Published 19 May 2024 in cs.CR, cs.DC, and cs.NI

Abstract: As a distributed machine learning paradigm, federated learning (FL) is collaboratively carried out on privately owned datasets but without direct data access. Although the original intention is to allay data privacy concerns, "available but not visible" data in FL potentially brings new security threats, particularly poisoning attacks that target such "not visible" local data. Initial attempts have been made to conduct data poisoning attacks against FL systems, but cannot be fully successful due to their high chance of causing statistical anomalies. To unleash the potential for truly "invisible" attacks and build a more deterrent threat model, in this paper, a new data poisoning attack model named VagueGAN is proposed, which can generate seemingly legitimate but noisy poisoned data by untraditionally taking advantage of generative adversarial network (GAN) variants.
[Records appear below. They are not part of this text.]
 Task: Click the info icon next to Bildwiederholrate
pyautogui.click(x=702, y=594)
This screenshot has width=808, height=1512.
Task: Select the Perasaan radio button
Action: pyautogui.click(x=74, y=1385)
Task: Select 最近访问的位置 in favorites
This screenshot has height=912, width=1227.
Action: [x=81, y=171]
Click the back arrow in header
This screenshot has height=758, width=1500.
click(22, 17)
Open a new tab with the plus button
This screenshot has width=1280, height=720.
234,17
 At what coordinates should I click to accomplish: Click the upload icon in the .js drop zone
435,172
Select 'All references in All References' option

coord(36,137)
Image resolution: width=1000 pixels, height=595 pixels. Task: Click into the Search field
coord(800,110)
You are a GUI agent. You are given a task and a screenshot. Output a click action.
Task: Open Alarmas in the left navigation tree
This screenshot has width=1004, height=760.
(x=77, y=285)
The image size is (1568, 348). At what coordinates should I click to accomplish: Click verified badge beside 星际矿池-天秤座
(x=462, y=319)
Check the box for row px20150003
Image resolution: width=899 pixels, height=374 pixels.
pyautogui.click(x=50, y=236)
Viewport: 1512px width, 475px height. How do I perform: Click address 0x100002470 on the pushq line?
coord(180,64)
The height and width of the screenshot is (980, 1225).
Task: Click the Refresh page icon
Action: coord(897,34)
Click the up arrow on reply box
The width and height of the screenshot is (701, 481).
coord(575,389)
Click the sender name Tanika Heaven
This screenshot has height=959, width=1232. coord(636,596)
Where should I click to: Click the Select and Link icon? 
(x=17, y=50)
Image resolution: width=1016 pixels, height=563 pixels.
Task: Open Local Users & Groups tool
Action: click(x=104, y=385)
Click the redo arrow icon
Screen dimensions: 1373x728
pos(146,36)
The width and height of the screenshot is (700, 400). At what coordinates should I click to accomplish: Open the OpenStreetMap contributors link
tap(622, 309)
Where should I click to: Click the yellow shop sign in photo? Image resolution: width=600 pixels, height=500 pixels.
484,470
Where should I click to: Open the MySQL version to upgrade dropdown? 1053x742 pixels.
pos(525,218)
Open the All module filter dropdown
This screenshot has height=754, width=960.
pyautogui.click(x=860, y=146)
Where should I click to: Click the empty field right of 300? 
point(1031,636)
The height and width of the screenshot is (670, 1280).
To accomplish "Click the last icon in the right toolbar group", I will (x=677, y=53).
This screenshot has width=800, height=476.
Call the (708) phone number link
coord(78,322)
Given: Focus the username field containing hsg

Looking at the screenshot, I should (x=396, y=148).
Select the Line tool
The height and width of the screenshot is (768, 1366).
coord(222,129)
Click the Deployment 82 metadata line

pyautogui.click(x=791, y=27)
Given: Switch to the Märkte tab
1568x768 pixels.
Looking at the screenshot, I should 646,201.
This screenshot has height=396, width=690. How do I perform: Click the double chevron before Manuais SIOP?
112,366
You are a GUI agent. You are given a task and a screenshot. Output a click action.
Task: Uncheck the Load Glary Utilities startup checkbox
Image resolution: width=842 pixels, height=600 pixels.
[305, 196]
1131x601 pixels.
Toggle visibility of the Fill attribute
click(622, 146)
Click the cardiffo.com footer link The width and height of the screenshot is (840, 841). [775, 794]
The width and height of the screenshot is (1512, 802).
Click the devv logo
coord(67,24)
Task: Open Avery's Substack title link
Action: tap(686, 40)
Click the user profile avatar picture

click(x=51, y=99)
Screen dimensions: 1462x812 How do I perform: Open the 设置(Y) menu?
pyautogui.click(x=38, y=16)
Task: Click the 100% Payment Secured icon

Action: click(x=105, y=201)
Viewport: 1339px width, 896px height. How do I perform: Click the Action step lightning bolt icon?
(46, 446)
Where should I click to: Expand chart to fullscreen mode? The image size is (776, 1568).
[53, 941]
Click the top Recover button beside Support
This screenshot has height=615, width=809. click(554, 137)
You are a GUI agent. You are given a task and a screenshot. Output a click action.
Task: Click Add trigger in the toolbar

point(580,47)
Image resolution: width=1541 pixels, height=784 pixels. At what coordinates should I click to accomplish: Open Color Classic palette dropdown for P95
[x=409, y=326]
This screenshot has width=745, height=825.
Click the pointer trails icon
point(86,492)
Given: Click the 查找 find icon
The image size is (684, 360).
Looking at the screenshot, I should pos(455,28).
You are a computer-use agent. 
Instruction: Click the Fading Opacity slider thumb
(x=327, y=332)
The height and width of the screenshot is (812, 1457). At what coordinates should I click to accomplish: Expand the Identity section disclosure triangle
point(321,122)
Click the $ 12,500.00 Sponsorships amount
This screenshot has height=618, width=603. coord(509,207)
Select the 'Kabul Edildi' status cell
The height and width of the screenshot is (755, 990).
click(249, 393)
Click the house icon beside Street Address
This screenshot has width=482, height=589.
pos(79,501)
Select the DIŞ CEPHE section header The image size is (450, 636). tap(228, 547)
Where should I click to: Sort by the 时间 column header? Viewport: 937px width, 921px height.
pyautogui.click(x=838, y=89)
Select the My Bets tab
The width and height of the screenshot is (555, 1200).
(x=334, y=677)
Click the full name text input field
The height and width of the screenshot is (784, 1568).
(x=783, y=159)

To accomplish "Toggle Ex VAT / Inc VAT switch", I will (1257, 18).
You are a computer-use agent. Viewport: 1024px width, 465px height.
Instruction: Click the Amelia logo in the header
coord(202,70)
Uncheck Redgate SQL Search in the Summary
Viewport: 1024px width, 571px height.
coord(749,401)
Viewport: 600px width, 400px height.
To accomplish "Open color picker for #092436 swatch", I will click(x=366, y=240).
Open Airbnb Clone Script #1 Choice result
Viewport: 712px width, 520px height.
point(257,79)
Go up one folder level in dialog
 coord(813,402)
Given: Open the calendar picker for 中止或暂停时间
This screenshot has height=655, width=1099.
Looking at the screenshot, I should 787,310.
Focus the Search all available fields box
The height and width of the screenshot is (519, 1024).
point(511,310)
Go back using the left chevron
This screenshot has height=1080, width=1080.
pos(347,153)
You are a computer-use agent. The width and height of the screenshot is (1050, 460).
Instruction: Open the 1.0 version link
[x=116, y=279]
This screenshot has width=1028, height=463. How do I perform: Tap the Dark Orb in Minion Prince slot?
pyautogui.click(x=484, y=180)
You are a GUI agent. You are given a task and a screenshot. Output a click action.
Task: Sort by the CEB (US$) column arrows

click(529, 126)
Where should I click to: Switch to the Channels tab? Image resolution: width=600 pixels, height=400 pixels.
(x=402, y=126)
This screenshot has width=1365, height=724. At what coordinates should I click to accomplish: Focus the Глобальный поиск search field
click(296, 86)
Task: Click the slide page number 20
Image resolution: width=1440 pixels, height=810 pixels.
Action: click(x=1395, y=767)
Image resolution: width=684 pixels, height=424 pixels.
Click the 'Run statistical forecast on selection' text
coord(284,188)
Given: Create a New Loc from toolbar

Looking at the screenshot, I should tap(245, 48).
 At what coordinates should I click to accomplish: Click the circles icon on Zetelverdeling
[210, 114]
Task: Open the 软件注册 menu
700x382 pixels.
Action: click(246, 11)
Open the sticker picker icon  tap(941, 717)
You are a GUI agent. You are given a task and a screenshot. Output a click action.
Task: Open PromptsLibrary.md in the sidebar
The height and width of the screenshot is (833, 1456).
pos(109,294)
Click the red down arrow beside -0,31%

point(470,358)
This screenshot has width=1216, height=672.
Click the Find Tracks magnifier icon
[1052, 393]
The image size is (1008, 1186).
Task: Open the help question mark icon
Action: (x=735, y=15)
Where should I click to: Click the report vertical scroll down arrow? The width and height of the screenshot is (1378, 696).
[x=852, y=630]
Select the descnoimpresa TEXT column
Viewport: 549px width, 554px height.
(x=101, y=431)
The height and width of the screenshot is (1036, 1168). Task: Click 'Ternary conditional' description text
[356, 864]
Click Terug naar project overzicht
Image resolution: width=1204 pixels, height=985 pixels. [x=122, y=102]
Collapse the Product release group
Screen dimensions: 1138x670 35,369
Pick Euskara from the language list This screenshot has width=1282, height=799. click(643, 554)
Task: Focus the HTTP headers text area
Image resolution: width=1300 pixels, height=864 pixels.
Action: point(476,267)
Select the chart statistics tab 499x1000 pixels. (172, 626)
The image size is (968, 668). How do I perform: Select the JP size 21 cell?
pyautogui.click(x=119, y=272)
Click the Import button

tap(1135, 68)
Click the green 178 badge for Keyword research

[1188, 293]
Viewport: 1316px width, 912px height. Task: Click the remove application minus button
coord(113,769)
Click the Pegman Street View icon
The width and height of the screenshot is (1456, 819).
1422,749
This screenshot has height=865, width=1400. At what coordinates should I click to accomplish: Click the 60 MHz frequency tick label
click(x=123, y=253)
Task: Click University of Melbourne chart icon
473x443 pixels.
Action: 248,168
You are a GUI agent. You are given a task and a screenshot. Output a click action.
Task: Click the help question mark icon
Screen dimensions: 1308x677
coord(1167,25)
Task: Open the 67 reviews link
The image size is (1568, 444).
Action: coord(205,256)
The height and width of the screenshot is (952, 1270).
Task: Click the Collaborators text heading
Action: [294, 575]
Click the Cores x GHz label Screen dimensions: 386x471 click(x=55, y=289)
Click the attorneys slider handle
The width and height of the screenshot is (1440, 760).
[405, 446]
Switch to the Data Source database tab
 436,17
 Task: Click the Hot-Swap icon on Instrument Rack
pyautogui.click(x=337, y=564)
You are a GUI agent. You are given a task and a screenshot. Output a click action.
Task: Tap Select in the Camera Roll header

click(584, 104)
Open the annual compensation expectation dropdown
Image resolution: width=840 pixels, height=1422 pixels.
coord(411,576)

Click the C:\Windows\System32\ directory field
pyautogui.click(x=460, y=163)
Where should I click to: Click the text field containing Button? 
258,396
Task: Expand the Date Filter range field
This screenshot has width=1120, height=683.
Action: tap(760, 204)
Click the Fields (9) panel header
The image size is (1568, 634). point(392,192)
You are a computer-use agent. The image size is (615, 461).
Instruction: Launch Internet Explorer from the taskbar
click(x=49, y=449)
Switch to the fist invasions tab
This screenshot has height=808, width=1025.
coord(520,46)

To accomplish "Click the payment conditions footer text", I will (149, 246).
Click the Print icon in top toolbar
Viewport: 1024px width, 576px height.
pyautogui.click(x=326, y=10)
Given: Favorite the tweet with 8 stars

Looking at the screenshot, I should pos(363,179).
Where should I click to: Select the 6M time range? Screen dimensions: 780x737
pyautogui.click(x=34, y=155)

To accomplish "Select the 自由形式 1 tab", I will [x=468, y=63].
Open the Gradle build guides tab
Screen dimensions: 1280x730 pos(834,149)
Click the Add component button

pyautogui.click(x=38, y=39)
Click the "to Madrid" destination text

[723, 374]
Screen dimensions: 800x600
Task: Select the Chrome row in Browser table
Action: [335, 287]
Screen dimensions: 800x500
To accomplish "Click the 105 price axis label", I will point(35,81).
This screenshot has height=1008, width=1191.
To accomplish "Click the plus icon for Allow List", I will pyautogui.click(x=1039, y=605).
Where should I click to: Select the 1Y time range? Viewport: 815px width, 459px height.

Capable of manipulating the quality of poisoned data on demand, VagueGAN enables to trade-off attack effectiveness and stealthiness. Furthermore, a cost-effective countermeasure named Model Consistency-Based Defense (MCD) is proposed to identify GAN-poisoned data or models after finding out the consistency of GAN outputs. Extensive experiments on multiple datasets indicate that our attack method is generally much more stealthy as well as more effective in degrading FL performance with low complexity. Our defense method is also shown to be more competent in identifying GAN-poisoned data or models. The source codes are publicly available at \href{https://github.com/SSssWEIssSS/VagueGAN-Data-Poisoning-Attack-and-Its-Countermeasure}{https://github.com/SSssWEIssSS/VagueGAN-Data-Poisoning-Attack-and-Its-Countermeasure}.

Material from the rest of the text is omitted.